Entre los anuncios, El Salvador inició la implementación de un sistema de salud pública gestionado íntegramente por inteligencia artificial, con el objetivo de optimizar la atención y el uso de recursos. El proyecto contempla la centralización de expedientes clínicos y el uso de sistemas automatizados para la gestión sanitaria.
En el ámbito humanitario, The Rockefeller Foundation y el International Rescue Committee anunciaron una iniciativa de 10 millones de dólares destinada a escalar soluciones basadas en inteligencia artificial en zonas de conflicto.
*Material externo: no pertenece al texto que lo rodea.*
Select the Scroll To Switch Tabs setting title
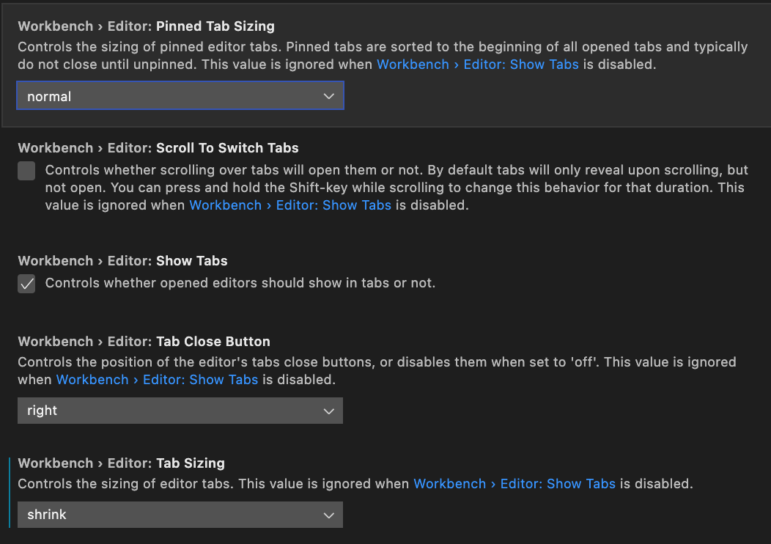The width and height of the screenshot is (771, 544). coord(158,148)
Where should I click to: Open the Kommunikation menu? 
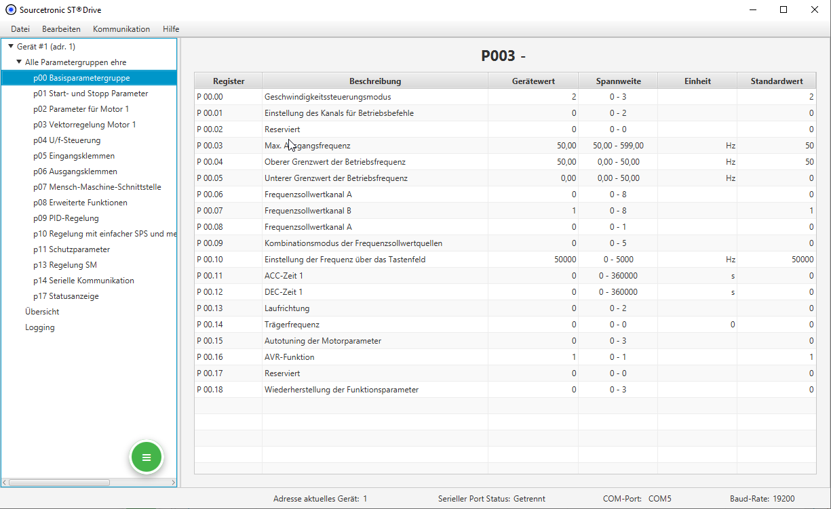[x=121, y=29]
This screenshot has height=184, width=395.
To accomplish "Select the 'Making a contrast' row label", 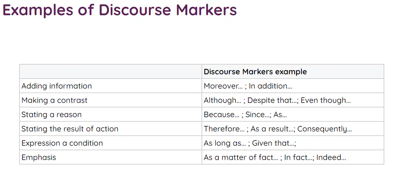I will coord(111,100).
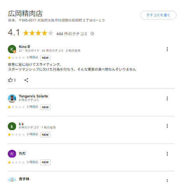Open more options for Kino B's review
The image size is (187, 191).
click(167, 49)

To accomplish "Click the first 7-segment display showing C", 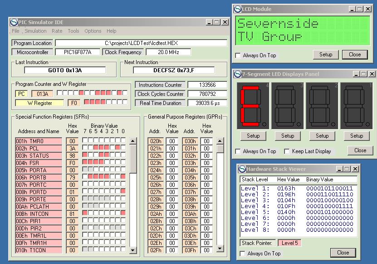I will point(253,105).
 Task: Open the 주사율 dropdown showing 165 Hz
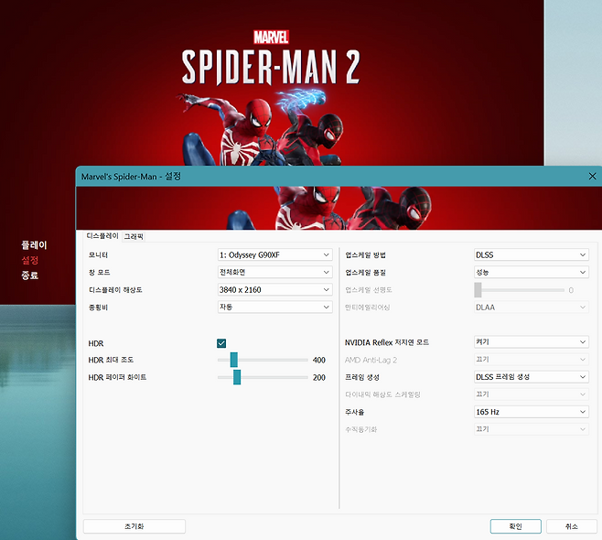[530, 412]
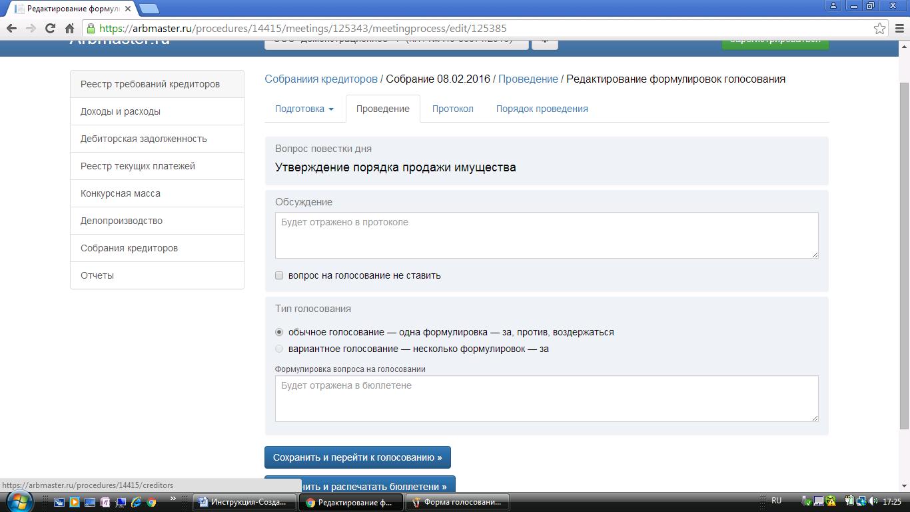
Task: Click the page vertical scrollbar
Action: 904,253

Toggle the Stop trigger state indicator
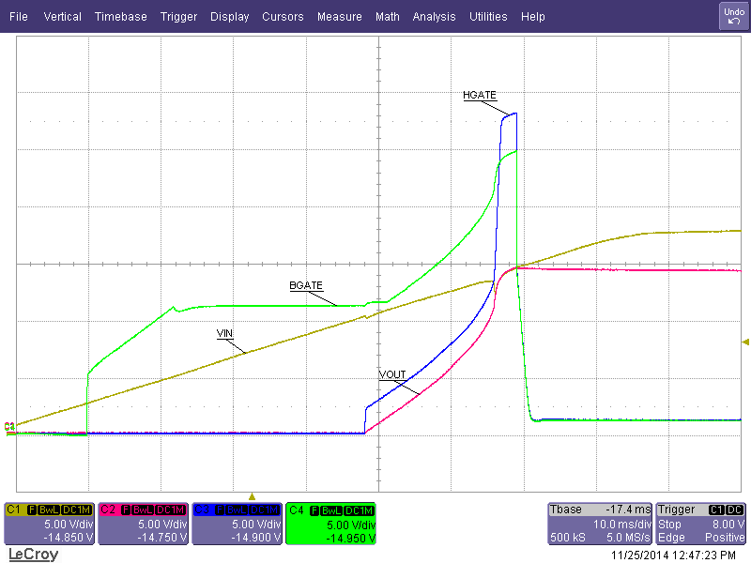coord(669,524)
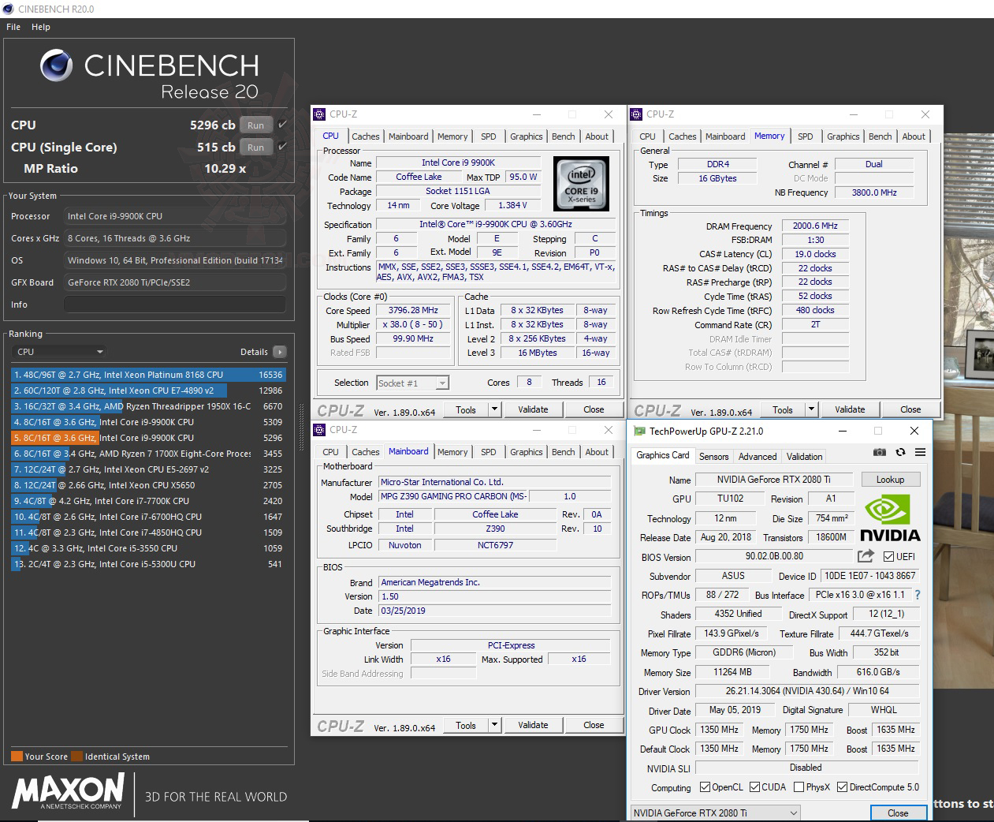Image resolution: width=994 pixels, height=822 pixels.
Task: Click the GPU-Z refresh icon
Action: coord(900,452)
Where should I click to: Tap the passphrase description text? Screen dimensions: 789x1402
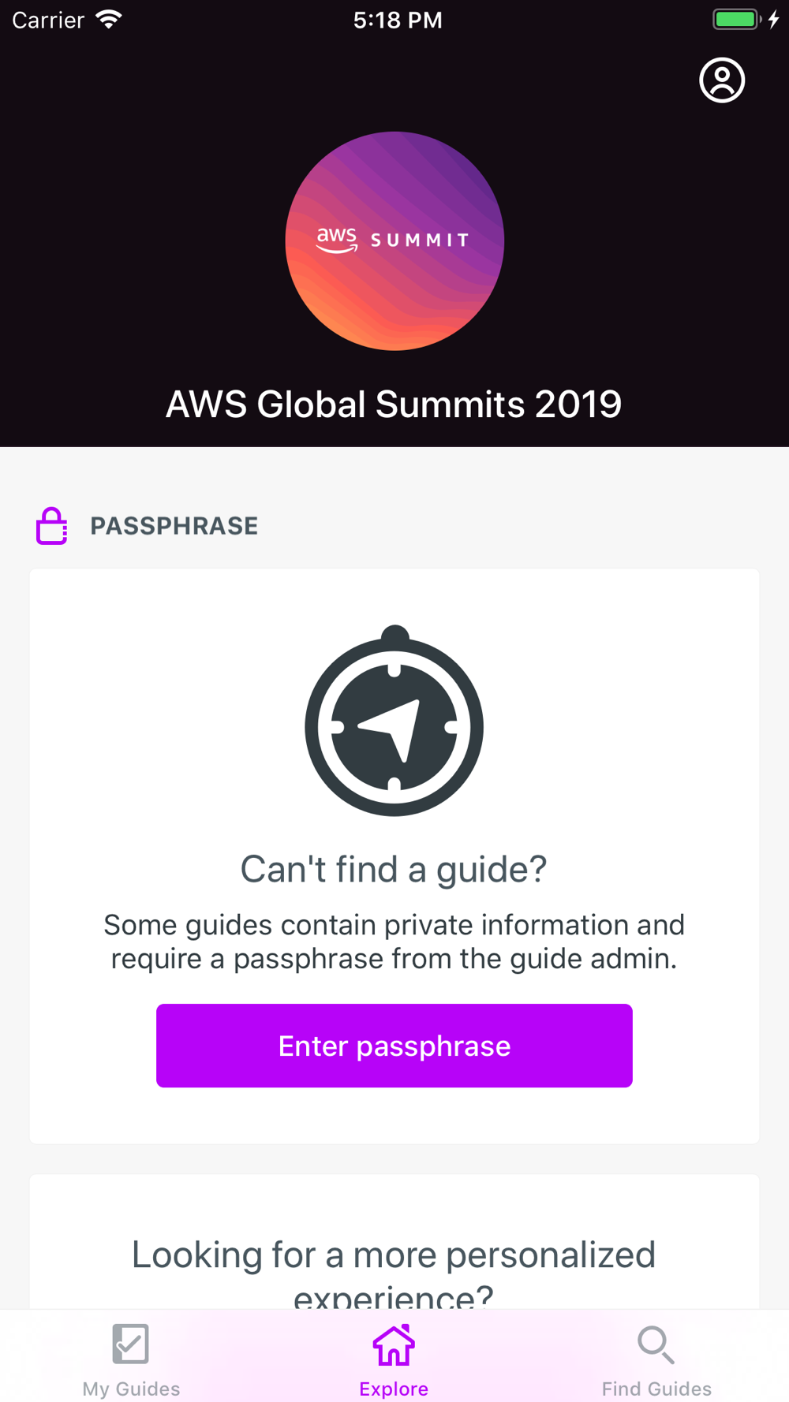(x=394, y=942)
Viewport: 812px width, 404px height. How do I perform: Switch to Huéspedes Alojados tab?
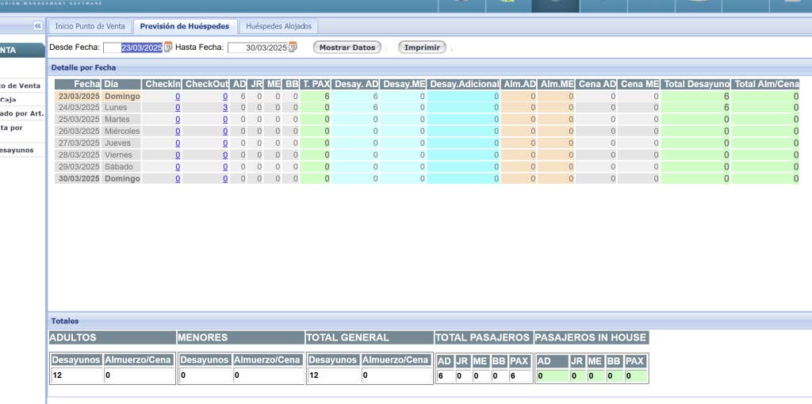tap(278, 27)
Estas herramientas buscan mejorar la gestión de suministros y anticipar riesgos como brotes de enfermedades en contextos de limitada infraestructura.
Por su parte, la European Commission confirmó una inversión de 1.070 millones de euros en 57 proyectos enfocados en defensa y ciberseguridad, con el objetivo de reforzar la soberanía tecnológica en Europa.
Los proyectos reflejan un cambio en el uso de la inteligencia artificial, que pasa de entornos experimentales a su aplicación en la gestión estatal y la resolución de problemas estructurales. En el caso de la salud pública en El Salvador, la centralización de datos médicos plantea desafíos relacionados con la gestión de información sensible y la dependencia de infraestructura tecnológica.
En iniciativas humanitarias, el uso de inteligencia artificial introduce riesgos asociados a la protección de datos en poblaciones vulnerables, especialmente en contextos donde la infraestructura institucional es limitada. Las organizaciones involucradas han señalado la necesidad de evitar decisiones automatizadas que afecten legalmente a los individuos.
En Europa, la inversión en ciberseguridad y defensa se vincula con el fortalecimiento de la protección de datos y la reducción de la dependencia de proveedores externos. En este contexto, se promueve el desarrollo de sistemas digitales con criterios de seguridad desde su diseño.
El despliegue de estas tecnologías también plantea riesgos transversales, como la posible discriminación algorítmica derivada de datos de entrenamiento no equitativos, así como el impacto económico de no invertir en ciberseguridad y privacidad en entornos digitales.
A nivel regulatorio, distintas regiones avanzan con enfoques diferenciados para el uso de la inteligencia artificial. La Unión Europea desarrolla un marco basado en la evaluación de riesgos, mientras que otros países priorizan aspectos como la seguridad, la transparencia o el control de los sistemas.
En conjunto, estos desarrollos muestran una adopción creciente de la inteligencia artificial en sectores críticos, junto con desafíos en materia de privacidad, seguridad y gobernanza de los datos.